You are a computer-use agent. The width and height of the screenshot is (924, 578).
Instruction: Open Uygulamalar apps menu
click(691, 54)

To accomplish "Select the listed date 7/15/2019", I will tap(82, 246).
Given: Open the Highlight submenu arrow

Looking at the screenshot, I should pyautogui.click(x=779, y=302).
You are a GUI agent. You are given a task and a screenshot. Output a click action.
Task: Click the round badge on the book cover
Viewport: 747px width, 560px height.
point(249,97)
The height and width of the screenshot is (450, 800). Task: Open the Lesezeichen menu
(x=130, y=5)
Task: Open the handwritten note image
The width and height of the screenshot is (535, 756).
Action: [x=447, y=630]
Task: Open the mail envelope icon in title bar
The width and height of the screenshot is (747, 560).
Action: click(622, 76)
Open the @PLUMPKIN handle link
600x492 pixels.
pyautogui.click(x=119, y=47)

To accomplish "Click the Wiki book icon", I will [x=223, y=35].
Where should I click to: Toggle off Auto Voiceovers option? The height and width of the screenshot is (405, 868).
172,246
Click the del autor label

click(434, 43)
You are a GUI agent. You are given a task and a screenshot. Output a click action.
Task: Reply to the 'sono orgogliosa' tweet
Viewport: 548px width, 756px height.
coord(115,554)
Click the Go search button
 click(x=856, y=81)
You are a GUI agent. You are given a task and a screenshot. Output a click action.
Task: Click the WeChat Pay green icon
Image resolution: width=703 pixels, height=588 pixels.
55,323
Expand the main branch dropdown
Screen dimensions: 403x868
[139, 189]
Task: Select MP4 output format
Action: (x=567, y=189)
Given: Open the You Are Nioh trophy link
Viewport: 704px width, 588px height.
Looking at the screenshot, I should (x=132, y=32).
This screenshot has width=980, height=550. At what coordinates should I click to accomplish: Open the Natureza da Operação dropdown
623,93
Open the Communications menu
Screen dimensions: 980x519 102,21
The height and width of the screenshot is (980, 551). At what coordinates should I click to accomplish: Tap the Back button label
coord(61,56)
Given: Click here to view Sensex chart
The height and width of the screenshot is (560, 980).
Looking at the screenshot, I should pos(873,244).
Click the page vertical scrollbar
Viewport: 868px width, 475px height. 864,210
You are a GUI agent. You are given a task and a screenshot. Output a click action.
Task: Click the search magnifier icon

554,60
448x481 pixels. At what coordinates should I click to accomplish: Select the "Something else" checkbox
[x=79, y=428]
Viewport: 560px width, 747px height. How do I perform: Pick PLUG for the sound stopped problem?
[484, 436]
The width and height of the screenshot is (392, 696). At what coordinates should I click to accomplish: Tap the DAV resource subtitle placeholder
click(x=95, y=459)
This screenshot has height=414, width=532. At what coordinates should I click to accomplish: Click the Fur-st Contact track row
# # # #
-- Work order --
Work out how many lines of the data hold the string "will". State only that number.

-- Response area --
2